Federated Explainability with Differential Privacy (FED‑EXP)

federated explainability explanation gradients differential privacyprivacy preserving explanation sharing federated learningdifferential privacy explanation gradients aggregationoverfitting mitigation federated explainability benign distribution
Federated explainability with differential privacy (FED‑EXP) blends three complementary goals: preserving local data confidentiality, mitigating model‑inversion and membership attacks, and delivering human‑readable insights into model decisions. Recent work demonstrates that a Spark‑accelerated preprocessing pipeline combined with FedProx and per‑client DP noise injection can achieve high utility while satisfying privacy budgets, and that post‑hoc attribution tools such as SHAP, LIME, and gradient saliency can be applied to the aggregated model without exposing raw data [v5769]. This architecture is particularly attractive for regulated sectors where the “right to explanation” is mandatory, as it allows institutions to share only encrypted model updates while still providing clinicians or auditors with feature‑importance maps that align with domain knowledge [v13163].Decision‑tree‑based federated models, exemplified by Federated EXplainable Trees with Differential Privacy (FEXT‑DP), offer an additional layer of interpretability. By training lightweight trees locally and applying DP to the split‑criteria or leaf statistics, FEXT‑DP reduces the risk of gradient‑inversion attacks while maintaining a transparent decision path that can be audited by stakeholders [v13875]. Empirical studies on non‑IID client populations (K = 20, C = 0.2) show that FedAvg with DP noise (ε = 0.1–10) can preserve classification accuracy (up to 0.949) and F1 scores (0.963) across rounds, indicating that privacy‑preserving noise does not necessarily degrade performance when properly calibrated [v14694].In domain‑specific deployments, such as power‑system fault detection, integrating DP into federated learning has been shown to maintain detection quality while preventing leakage of sensitive operational data [v8713]. These studies also highlight the importance of robust aggregation protocols and client‑side clipping to bound sensitivity, ensuring that the overall privacy budget remains within regulatory limits. The combination of DP, secure aggregation, and explainability tools provides a practical pathway for deploying federated models in environments where both privacy and interpretability are non‑negotiable.

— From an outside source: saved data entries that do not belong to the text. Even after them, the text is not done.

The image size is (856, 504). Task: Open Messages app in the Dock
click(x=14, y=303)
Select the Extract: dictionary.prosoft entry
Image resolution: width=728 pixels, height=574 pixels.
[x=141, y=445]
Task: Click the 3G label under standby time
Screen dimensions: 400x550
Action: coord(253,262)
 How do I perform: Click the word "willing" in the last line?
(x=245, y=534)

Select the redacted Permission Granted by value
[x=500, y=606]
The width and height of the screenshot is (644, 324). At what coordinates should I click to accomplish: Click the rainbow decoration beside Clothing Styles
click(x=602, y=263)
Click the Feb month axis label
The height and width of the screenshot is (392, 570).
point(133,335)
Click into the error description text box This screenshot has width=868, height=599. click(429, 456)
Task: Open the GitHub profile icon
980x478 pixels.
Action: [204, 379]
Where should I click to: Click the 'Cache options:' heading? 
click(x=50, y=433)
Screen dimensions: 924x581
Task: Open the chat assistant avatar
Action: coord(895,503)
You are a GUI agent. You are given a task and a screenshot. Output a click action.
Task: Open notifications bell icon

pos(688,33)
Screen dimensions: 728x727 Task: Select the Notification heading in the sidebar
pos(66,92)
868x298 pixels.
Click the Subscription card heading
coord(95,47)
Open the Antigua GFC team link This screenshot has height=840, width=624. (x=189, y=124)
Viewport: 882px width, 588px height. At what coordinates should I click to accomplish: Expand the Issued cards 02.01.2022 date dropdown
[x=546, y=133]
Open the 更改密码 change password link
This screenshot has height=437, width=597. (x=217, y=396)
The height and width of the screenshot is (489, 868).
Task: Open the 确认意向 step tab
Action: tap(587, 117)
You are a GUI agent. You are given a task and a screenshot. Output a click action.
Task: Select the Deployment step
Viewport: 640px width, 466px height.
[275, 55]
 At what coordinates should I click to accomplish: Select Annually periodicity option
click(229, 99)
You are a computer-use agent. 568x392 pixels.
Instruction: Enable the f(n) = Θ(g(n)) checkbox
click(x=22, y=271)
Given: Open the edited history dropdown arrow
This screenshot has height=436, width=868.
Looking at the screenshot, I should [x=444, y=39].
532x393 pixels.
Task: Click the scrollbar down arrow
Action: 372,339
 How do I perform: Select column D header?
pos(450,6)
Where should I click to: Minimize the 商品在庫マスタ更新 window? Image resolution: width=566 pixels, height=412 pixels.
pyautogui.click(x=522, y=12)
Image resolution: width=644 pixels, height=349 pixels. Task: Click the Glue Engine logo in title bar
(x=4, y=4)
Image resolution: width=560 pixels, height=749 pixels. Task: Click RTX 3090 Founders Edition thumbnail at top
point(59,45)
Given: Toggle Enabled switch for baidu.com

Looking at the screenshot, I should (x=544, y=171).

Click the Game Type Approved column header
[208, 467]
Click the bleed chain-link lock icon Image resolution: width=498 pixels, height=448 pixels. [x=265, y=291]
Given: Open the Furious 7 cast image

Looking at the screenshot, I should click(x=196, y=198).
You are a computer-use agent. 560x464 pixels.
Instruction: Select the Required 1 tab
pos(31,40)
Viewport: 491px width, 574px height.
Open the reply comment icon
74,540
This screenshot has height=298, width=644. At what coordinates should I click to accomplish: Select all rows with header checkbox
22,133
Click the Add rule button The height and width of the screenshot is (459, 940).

Adaptive Explanation Drift Monitoring (AEDM)

explanation drift detection feature importance shiftcounterfactual stability monitoring explanation driftexplanation retraining trigger drift thresholdadaptive explanation monitoring multi‑agent systems
Adaptive Explanation Drift Monitoring (AEDM) is a systematic framework that couples real‑time drift detection with transparent, model‑agnostic explanations to keep deployed AI systems aligned with evolving data and stakeholder expectations. By tracking shifts in feature importance distributions—often via SHAP values—AEDM can pinpoint when a model’s internal decision logic diverges from its training baseline, signalling the need for retraining or model revision. This approach has been validated across multiple domains, showing that drift in SHAP patterns correlates strongly with performance degradation and generalization gaps. [v909]AEDM leverages predictive observability tools that analyze telemetry streams to forecast when drift will reach critical thresholds. Techniques such as adaptive windowing, online Isolation Forests, and SHAP‑based drift metrics enable proactive alerts, while counterfactual explanations provide actionable insights into the specific feature changes driving the drift. These methods have demonstrated high fidelity in detecting both abrupt and gradual concept shifts, allowing teams to intervene before accuracy falls below acceptable levels. [v6300] 56c90182eb0b237For production readiness, AEDM emphasizes infrastructure best practices: packaging models in Docker containers, orchestrating with Kubernetes, and serving via TensorFlow Serving or FastAPI. Coupled with Prometheus and Grafana dashboards, this stack delivers low‑latency inference while continuously monitoring key metrics such as latency, error rates, and explanation stability. Early deployment of such observability pipelines mitigates the risk of runtime failures that often arise when models are moved from notebooks to high‑traffic environments. [v7814]Finally, AEDM supports regulatory compliance and stakeholder trust by generating audit‑ready explanation logs and bias‑monitoring reports. Predictive drift alerts, combined with counterfactual evidence, enable data scientists and compliance officers to document model behavior changes, justify retraining decisions, and demonstrate adherence to fairness and transparency standards. This proactive, explanation‑driven lifecycle reduces the likelihood of silent degradation and aligns AI operations with evolving business and regulatory requirements. [v15123]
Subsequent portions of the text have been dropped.